Un rato después de verlo partir también yo tuve que cambiarme, acomodé un poco por encima el desorden que habíamos hecho en el cuarto y, sin más que hacer, apagué las luces y salí, con ganas de comer algo.

Tras pasar por unos tacos llegué muy tarde a casa, mi mujer ya dormía o al menos eso parecía, pero, luego de comenzar a desvestirme, sentí un familiar dolor en el vientre, que me hizo expulsar un leve quejido.
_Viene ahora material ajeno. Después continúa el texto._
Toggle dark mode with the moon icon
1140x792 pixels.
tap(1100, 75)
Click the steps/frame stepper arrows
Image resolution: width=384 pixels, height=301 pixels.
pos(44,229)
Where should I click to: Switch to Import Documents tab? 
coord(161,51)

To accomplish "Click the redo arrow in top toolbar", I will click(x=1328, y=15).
—¿Qué pasa? —me preguntó mi mujer, dándose la vuelta.

—¿Te desperté?

—No, apenas me iba acostando. ¿Qué pasa?

—Nada, un poco de dolor de estómago, a lo mejor fue algo que comí.

—No sé por qué sigues comiendo cosas en la calle.

—Sí —dije, sabiendo en realidad que aquel dolor era el mucho aire y gas que llevaba en el vientre, producto en primera del continuo bombeo, pero también, y sobre todo quizá, por el semen que él me había depositado y pedía salir, aunque todavía por un rato me aguanté las ganas y me recosté, recordando con una sonrisa nuestro encuentro.